Nunca nos damos cuenta de las vueltas que da la vida. Cuando queremos mirar atrás para recordar, sólo vemos cómo hemos crecido y aprendido de nuestros errores, aunque los sigamos cometiendo, pues la razón a veces es débil. Y es que la vida es así. En tu vida pasan miles de personas. Hay muchas con las que seguramente hayamos pasado muchos momentos o sólo los necesarios para ser inolvidables, que al final sólo se quedan en eso, en momentos del pasado. Algunos de ellos se olvidan con el tiempo y aparecen en tu memoria de vez en cuand como una estrella fugaz, porque hay algo, ni que sea en una milésima de segundo, que te recordará a aquellos días que pasamos con ciertas personas donde amamos la vida.
Otras, permanecen a tu lado el tiempo necesario para hacerte abrir los ojos y enseñarte nuevas fronteras, nuevos caminos y nuevas salidas. Parecen ángeles, que con el tiempo no sabes dónde estás ni de dónde han venido. Muy pocas son las que se quedan grabadas a fuego en tu memoria, en tu piel y en tu corazón; esas que te marcan, que te dejan huella, que las tienes en tu mente gran parte del tiempo, y piensas, piensas en ellas siempre; sonríes, lloras, vuelves a estimular el dolor o la alegría que dejaron en ti cuando se fueron, pero te gusta recordarlas. Esas personas que llegaron a tu vida de una forma inesperada y te enseñaron a amar sufriendo, y que amores que matan nunca mueren; tu primer amor; tu primer beso; tu primera relación.

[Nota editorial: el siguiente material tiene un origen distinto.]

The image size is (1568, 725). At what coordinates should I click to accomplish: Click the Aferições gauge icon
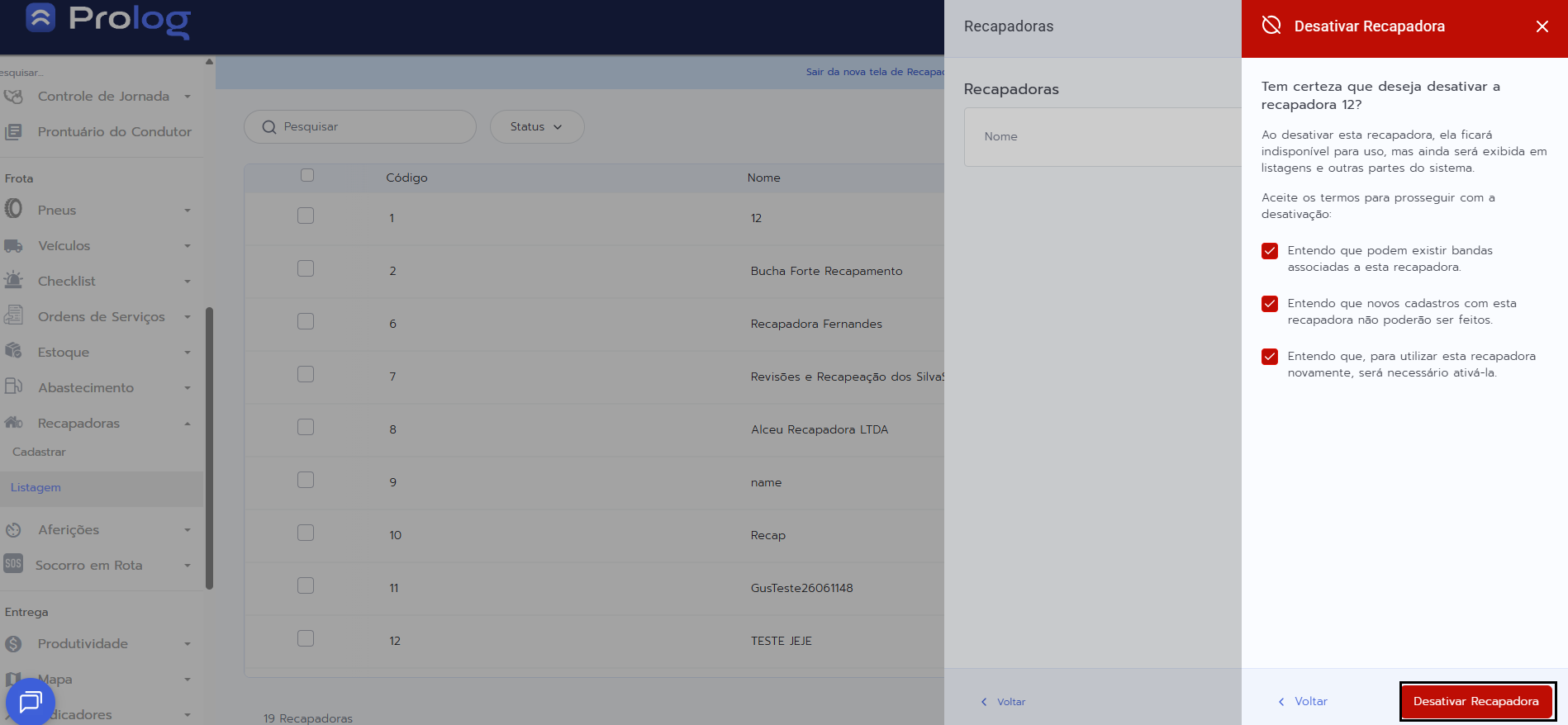click(13, 530)
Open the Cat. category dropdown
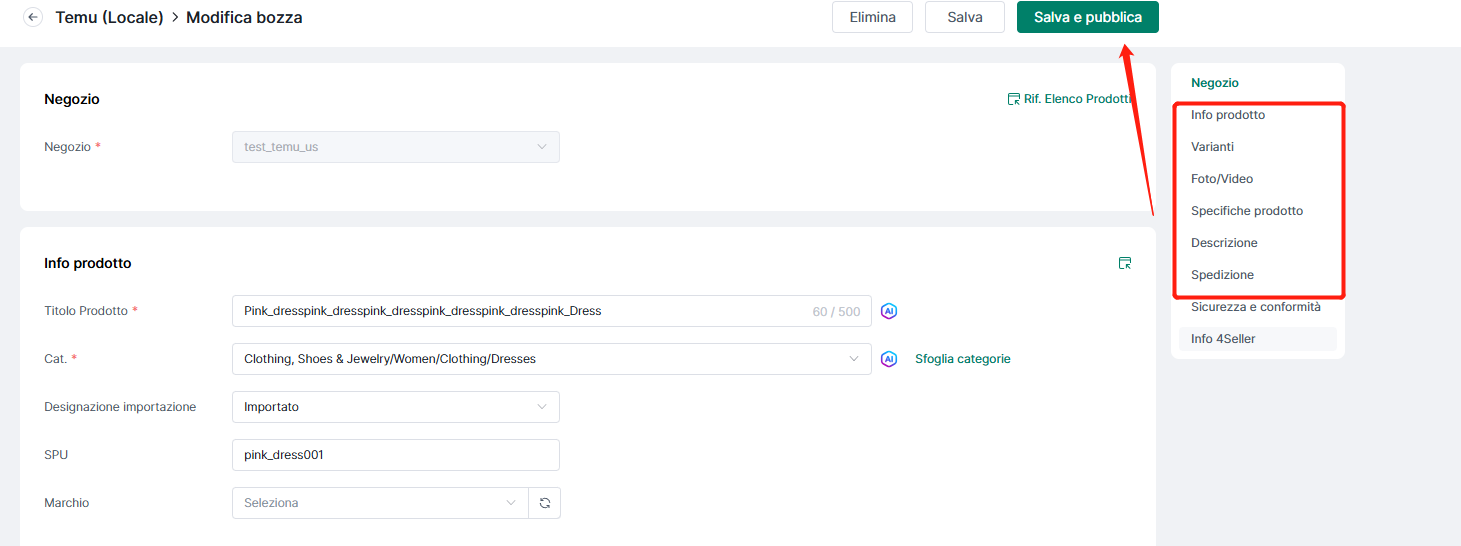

Hablo de esas personas que te tendieron una mano para agarrarte cuando te caías, para que tu caída fuera menos dolorosa aunque cayeras; siempre supieron aconsejarte, que estuvieron cuando te importaban y cuando te olvidaste de ellos. Al fin y al cabo, esas son las que siempre vamos a recordar y por las que vale la pena mirar hacia atrás. Porque, queramos o no, tenemos que aceptar que nunca una persona es eterna en tu vida, las personas son pasajeras y es difícil mantenerlas a tu lado por mucho que te esfuerces: el tiempo pasa, las personas cambian y los recuerdos son lo único eterno.
Antes de terminar este relato debo añadir que nadie entra en tu vida por casualidad y aquellas grandes personas que nos cambiaron nuestras vidas, deberían de estar eternamente en nuestro corazón, aún sin poder verlas ni tenerlas en nuestro día a día.